Yes I agree this is not easy.  I didn't claim it was easy, rather that is truer to evidence. The simple answer would be that it is the virtual self that is being illuded, but the deception inflicted on the virtual self is merely a reflection of the original self-deception that occurs in lower levels of preconscious mind later on extrapolated into the synthesis of conscious experience.   I know that sounds a mouthful and it cuts to the heart of the question, what exactly is awareness, what is it made of, where is it located ? I don't think we can give easy sound bite answers to that. But the evidence is pointing us in the direction of the self as being an emergent proprioceptive projection created by mind, similar to the notion of a soul in so far as it is defacto intangible.  But can we say anything at all about the nature of the soul that sits comfortably within the knowledge base from science ?  A virtual self is harder for us to conceive of, but it is truer to evidence.
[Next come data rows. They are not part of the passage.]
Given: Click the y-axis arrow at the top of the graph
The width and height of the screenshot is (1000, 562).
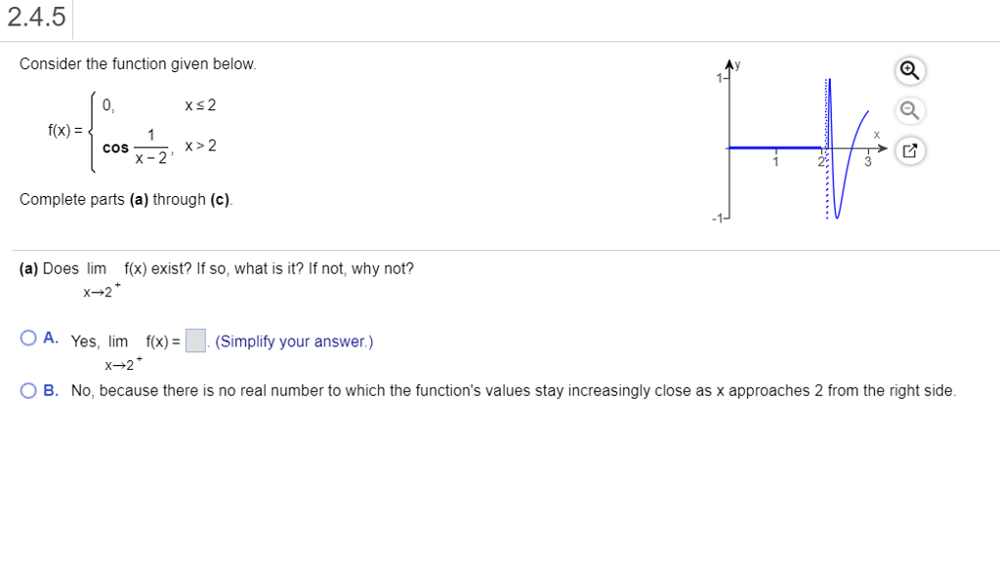Looking at the screenshot, I should [729, 61].
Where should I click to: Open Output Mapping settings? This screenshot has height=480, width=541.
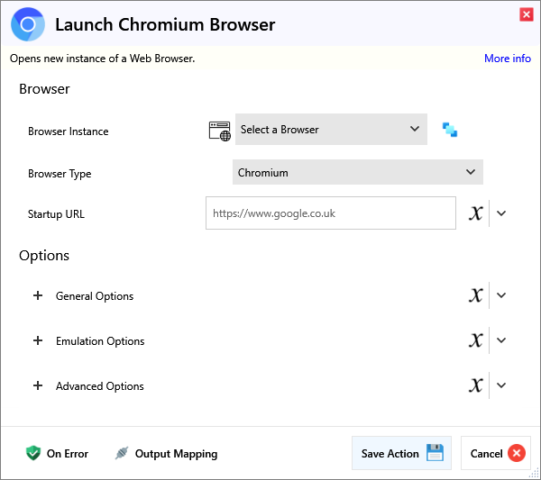click(166, 454)
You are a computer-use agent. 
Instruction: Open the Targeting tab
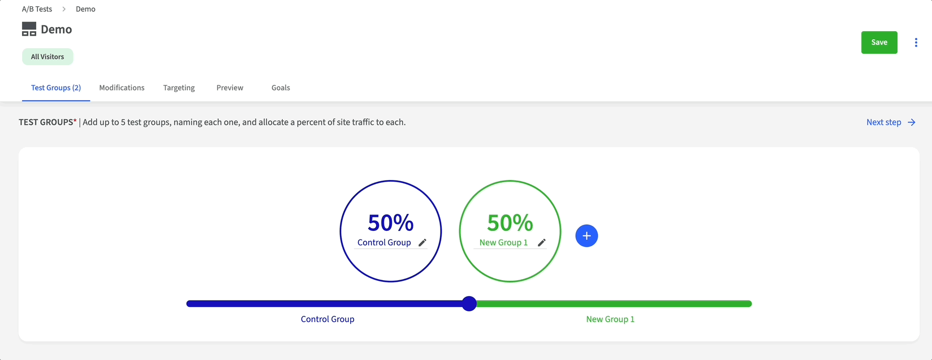(179, 88)
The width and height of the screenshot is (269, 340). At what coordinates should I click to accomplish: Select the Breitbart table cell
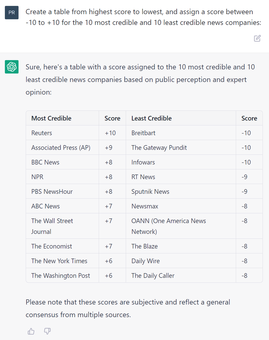[x=181, y=133]
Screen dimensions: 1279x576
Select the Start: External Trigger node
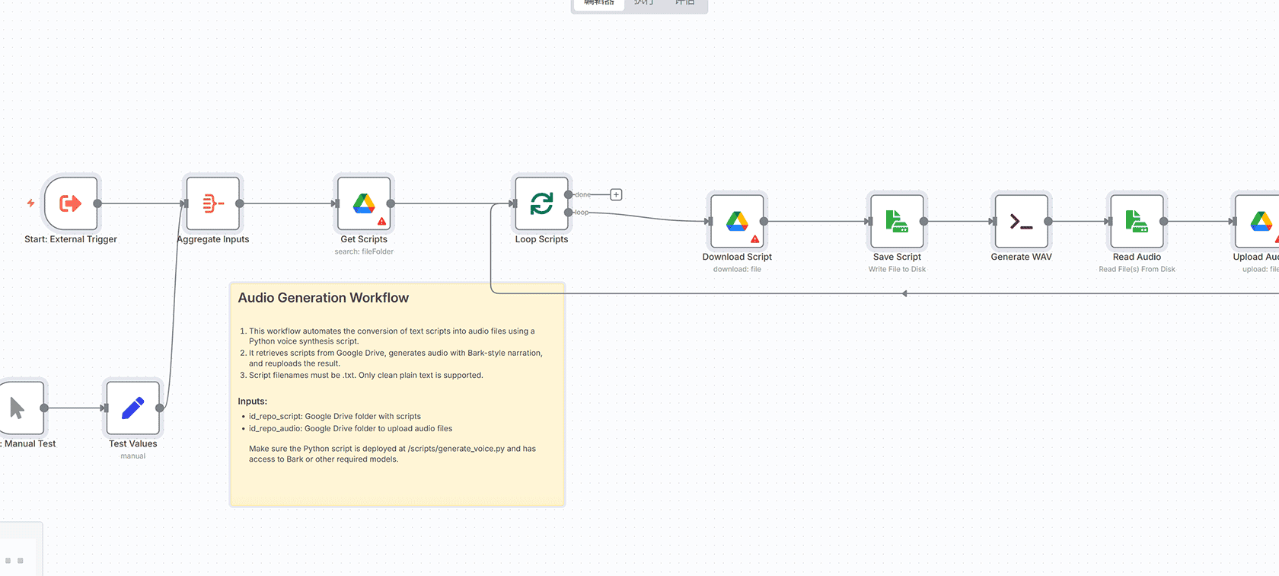[71, 203]
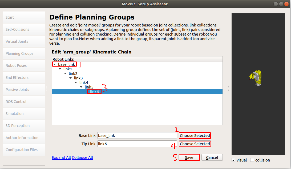This screenshot has height=169, width=291.
Task: Click the Collapse All link
Action: (x=82, y=158)
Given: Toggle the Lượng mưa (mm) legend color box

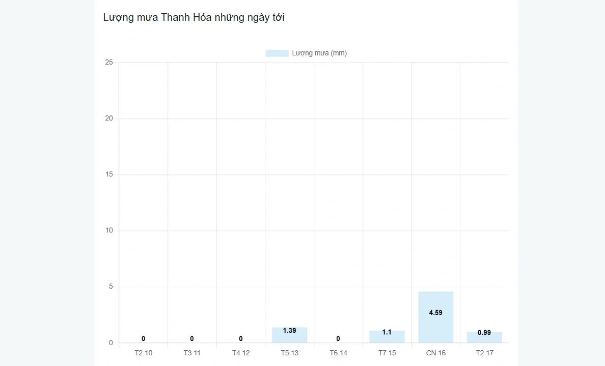Looking at the screenshot, I should (x=277, y=53).
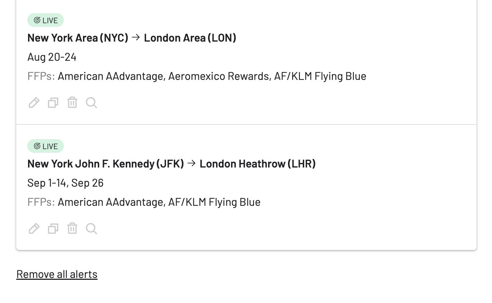Delete the JFK to LHR alert
Viewport: 492px width, 303px height.
tap(72, 229)
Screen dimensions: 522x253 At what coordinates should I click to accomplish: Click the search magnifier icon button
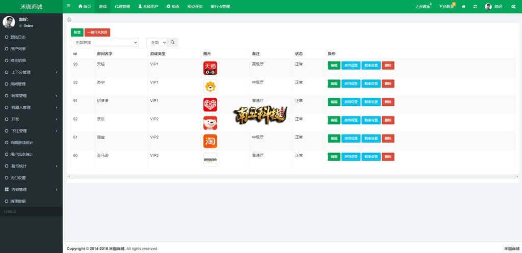(x=173, y=43)
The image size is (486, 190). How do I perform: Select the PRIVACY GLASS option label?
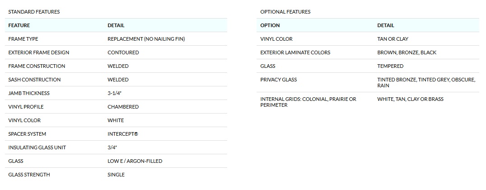[x=278, y=80]
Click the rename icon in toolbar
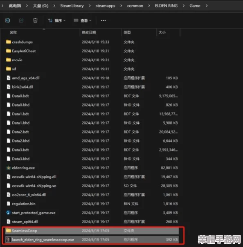243x247 pixels. pos(7,20)
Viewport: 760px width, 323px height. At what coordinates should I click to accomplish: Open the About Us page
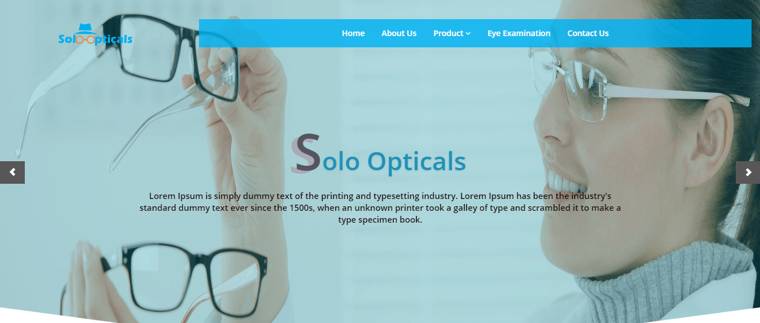pos(399,33)
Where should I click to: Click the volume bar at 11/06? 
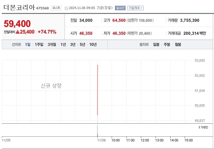tap(97, 131)
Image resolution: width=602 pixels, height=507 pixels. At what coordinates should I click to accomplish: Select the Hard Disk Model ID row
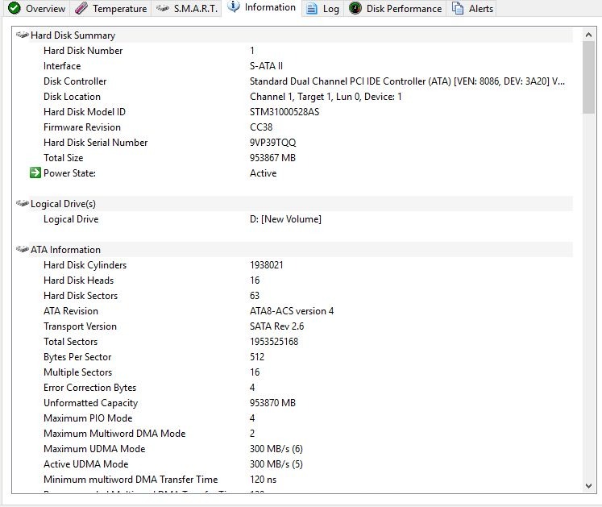[x=84, y=112]
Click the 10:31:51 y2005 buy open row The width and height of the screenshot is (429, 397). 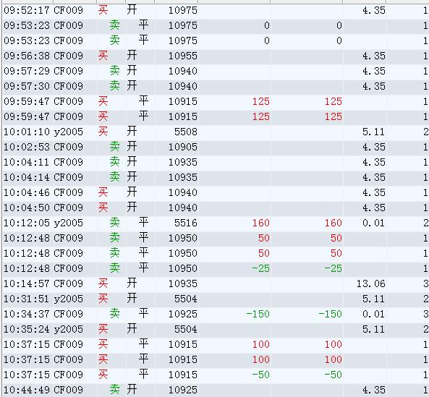click(216, 299)
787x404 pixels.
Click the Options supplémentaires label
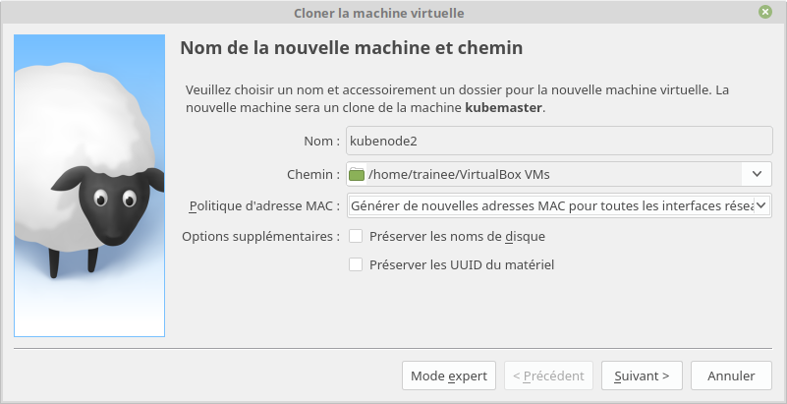click(x=260, y=236)
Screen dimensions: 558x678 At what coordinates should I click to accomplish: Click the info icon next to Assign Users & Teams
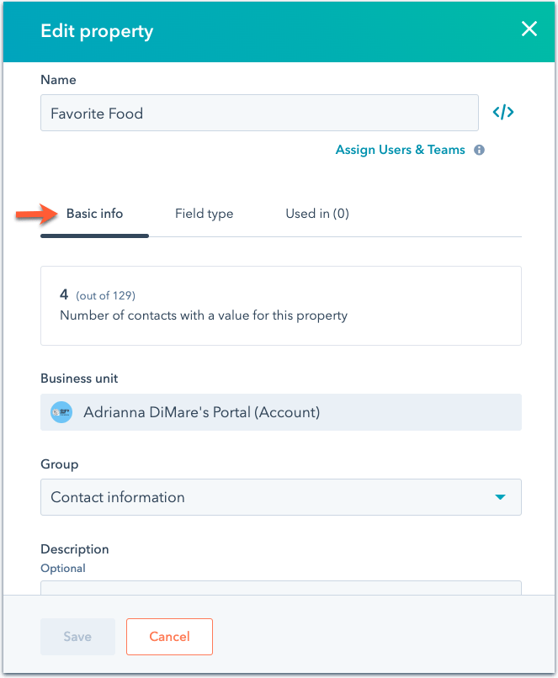point(479,150)
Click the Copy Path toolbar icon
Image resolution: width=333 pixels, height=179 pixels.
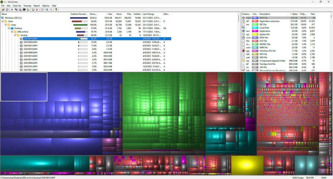click(16, 9)
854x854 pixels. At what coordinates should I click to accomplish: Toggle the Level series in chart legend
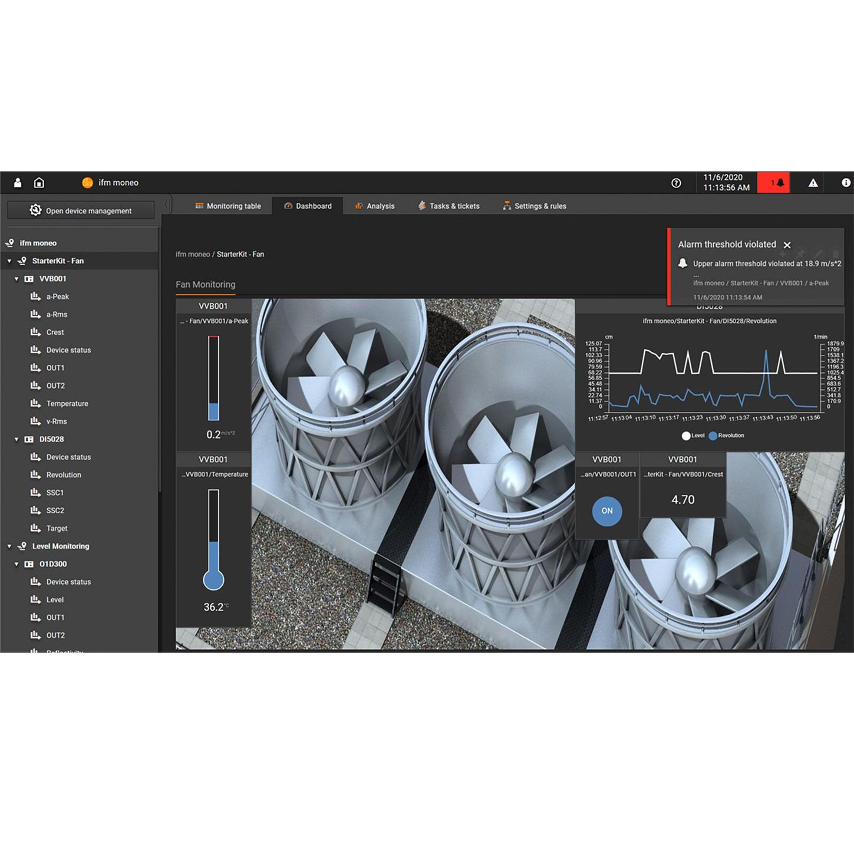pyautogui.click(x=686, y=436)
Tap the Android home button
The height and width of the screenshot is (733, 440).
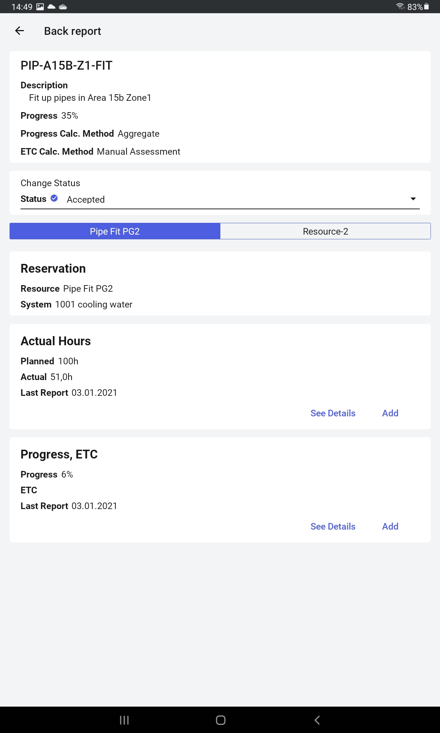click(x=221, y=720)
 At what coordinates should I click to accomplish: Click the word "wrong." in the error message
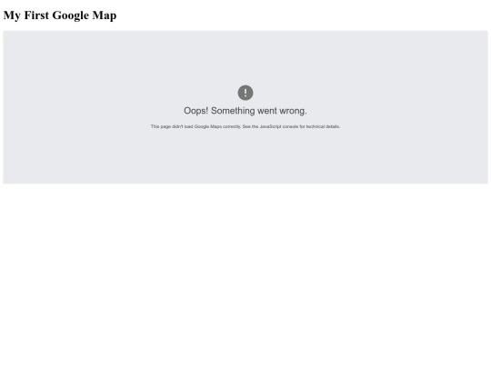click(293, 111)
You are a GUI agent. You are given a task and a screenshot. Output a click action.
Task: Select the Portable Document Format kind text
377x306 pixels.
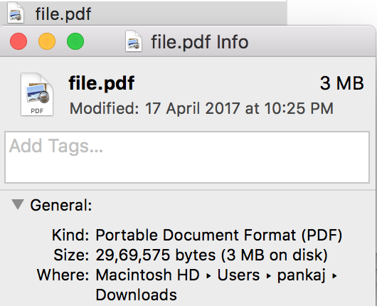point(219,235)
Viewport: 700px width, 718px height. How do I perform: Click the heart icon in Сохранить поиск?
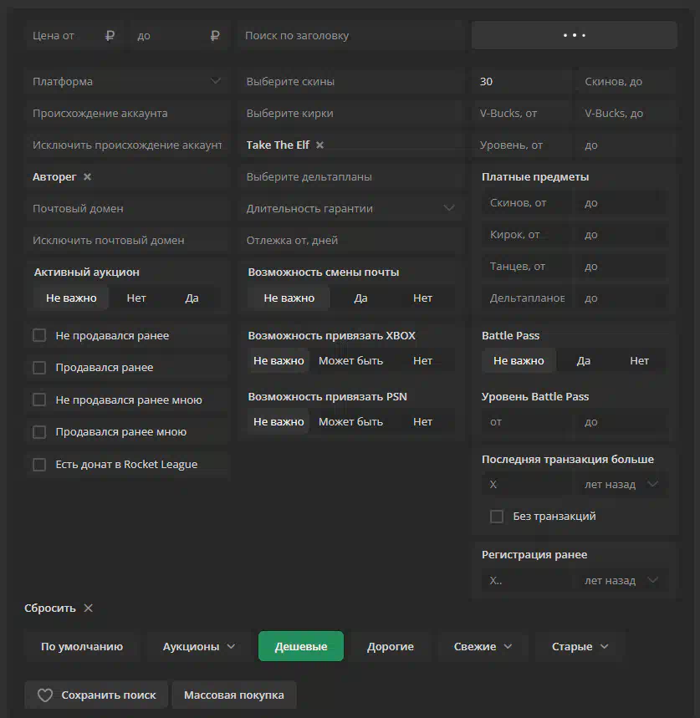[45, 695]
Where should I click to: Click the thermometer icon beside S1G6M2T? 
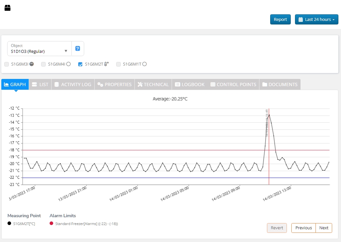(106, 64)
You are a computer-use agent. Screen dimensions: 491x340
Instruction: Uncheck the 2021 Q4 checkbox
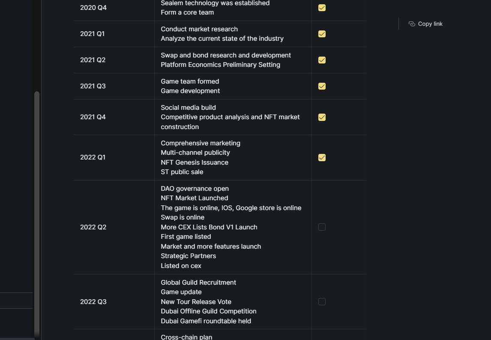tap(322, 117)
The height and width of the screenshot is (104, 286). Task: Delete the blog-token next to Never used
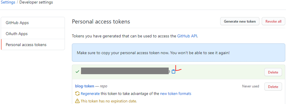coord(273,87)
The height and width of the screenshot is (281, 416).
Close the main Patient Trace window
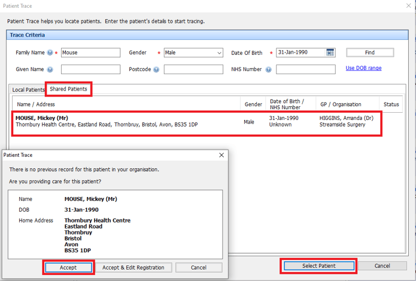coord(405,5)
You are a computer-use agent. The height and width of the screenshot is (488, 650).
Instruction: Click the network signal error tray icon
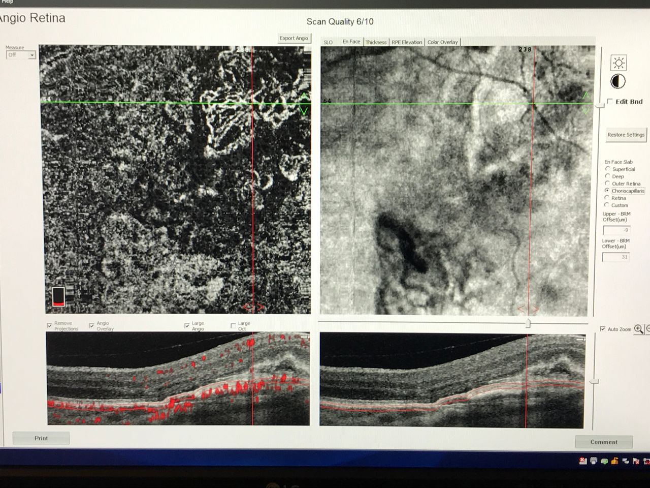pyautogui.click(x=583, y=461)
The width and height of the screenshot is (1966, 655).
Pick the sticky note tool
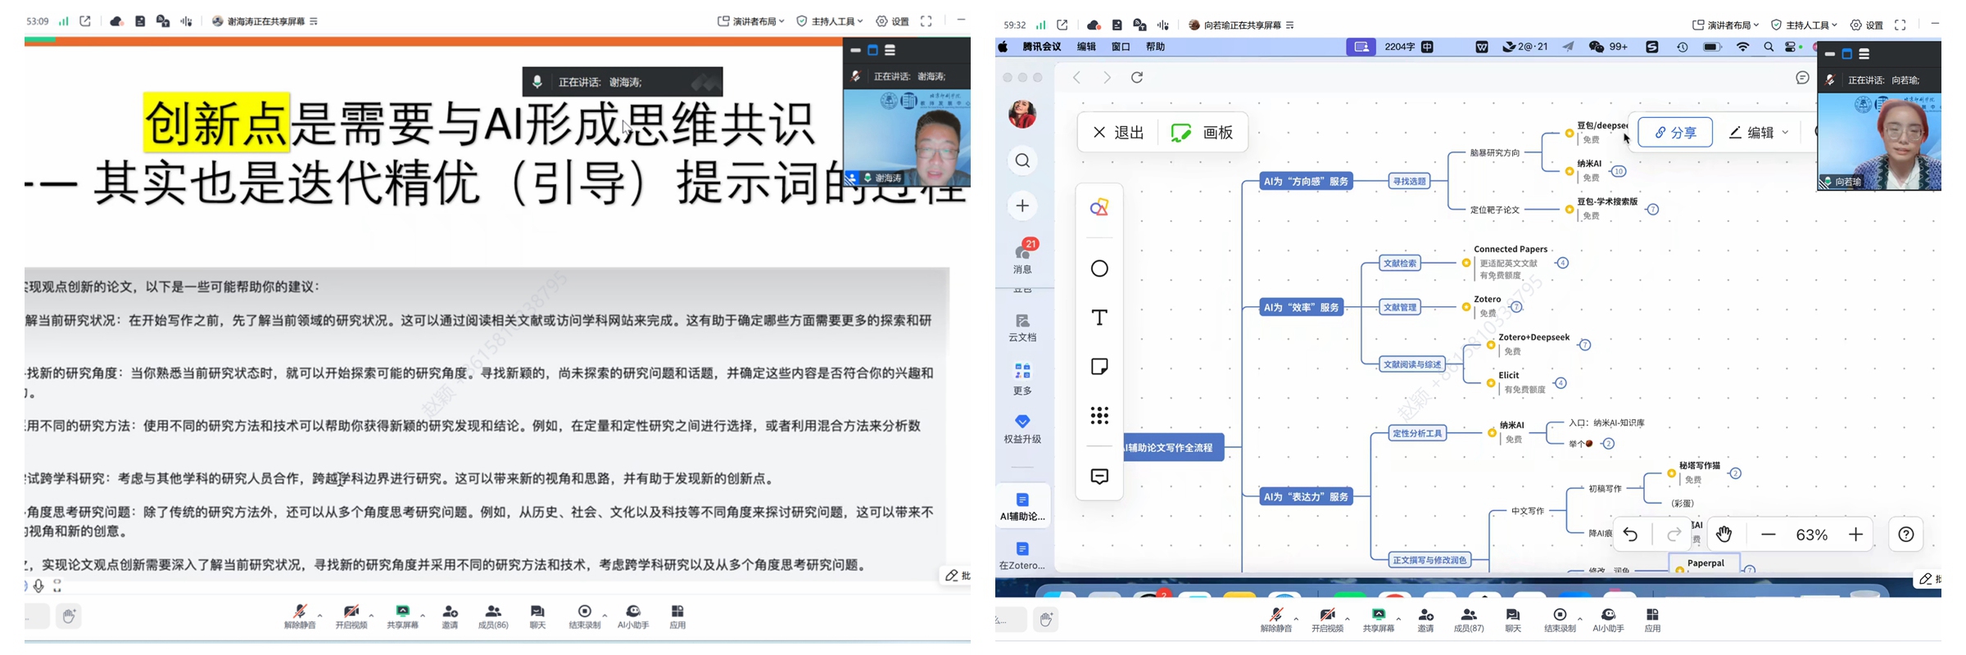1099,366
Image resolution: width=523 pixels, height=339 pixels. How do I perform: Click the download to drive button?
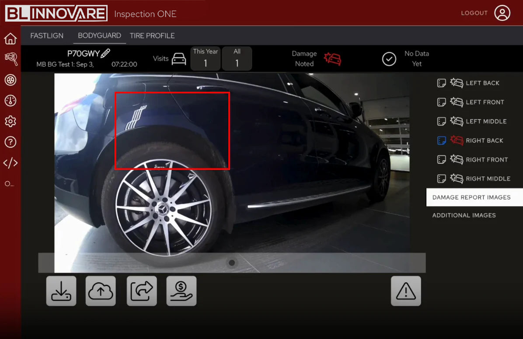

But the evidence derived from human scientific investigation is not a complete picture of reality, so the conclusions derived from it may not be valid.   I admit that I am not an expert in quantum theory, (indeed can anyone claim expert knowledge in this area?), but I do know that many quantum events are unpredictable and unfathomable to human intellect.  I know that some investigations into conscious decision making have shown some correlation with increased quantum activity in areas of the brain.  This does not provide definitive explanations for causation, but it opens up the possibility that conscious thoughts and decisions could be derived from whatever causes these quantum events to occur.  In other words there could be a gateway into a quantum world which is outside the scope of any scientific investigation. 

So I will continue to have faith in my own ability to drive my thoughts, words and actions and be content to wait for the human scientific endeavours to catch up with the reality of my own existence.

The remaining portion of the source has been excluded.